The FDA stated that it chose to revise the authorization for these monoclonal antibody treatments because "[they] are highly unlikely to be active against the Omicron variant." As they come with a host of side effects (via UPMC), including allergic reactions, the FDA concluded that there is no reason to expose the patients to these treatments — unless the person in question is infected by a different variant of COVID-19.

According to the CDC, the Omicron variant now constitutes 99.9% of all confirmed coronavirus cases in the United States. The Delta variant is all but gone (0.1%,) and other variants are non-existent. This means that monoclonal antibodies would be ineffective for 99.9% of infected individuals, and if they are ineffective against the Omicron variant, it makes perfect sense for the FDA to move on to other forms of medication.

The authorization for these forms of treatment may not be gone forever. The FDA promises that in the event of an outbreak of another variant of the novel coronavirus, it may once again authorize the use of monoclonal antibodies — provided that they are proven to be effective against the new strain.

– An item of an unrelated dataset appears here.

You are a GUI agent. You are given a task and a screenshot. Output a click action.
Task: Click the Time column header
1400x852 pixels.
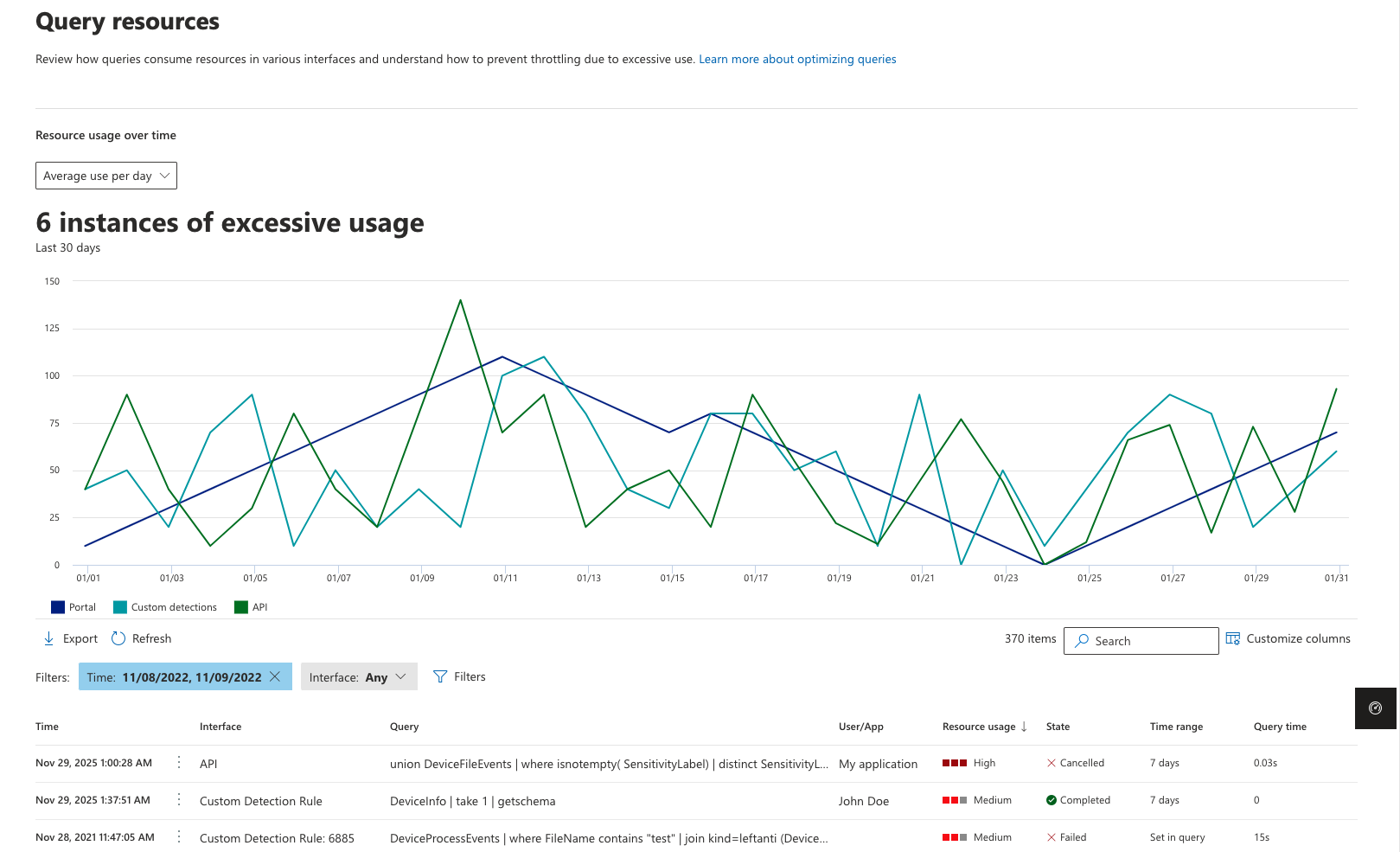(x=48, y=727)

Will Omicron be the end of the pandemic?

Fortunately, Omicron patients are not left without treatment due to this change. The FDA lists Paxlovid, sotrovimab, Veklury (remdesivir,) and molnupiravir as possible treatment options that have proven to be effective against Omicron. These options are used to treat patients with mild-to-moderate COVID-19 infections. At the same time, the FDA continues to stress the best way to stay protected is to get vaccinated and refresh the effects of the vaccine with a booster shot.

As we are closing in on two years of the pandemic in the United States, many are asking themselves whether Omicron will finally be the end of the pandemic. Statements from medical professionals and scientists are all over the media, with sometimes very contradictory opinions surfacing in these interviews. Although the spread of Omicron has been rapid and it has left a lot of people with active antibodies in its wake, it's impossible to tell whether that will be enough to slow down the pandemic and bring the world back to normal.

Many choose to be cautious in their verdicts. Dr. Anthony Fauci said in an interview on Radio Davos, "It is an open question as to whether or not Omicron is going to be the live virus vaccination that everyone is hoping for." Meanwhile, the World Health Organization urges the public not to assume that the Omicron variant will bring an end to the pandemic, and to stay cautious in the midst of it (via Reuters).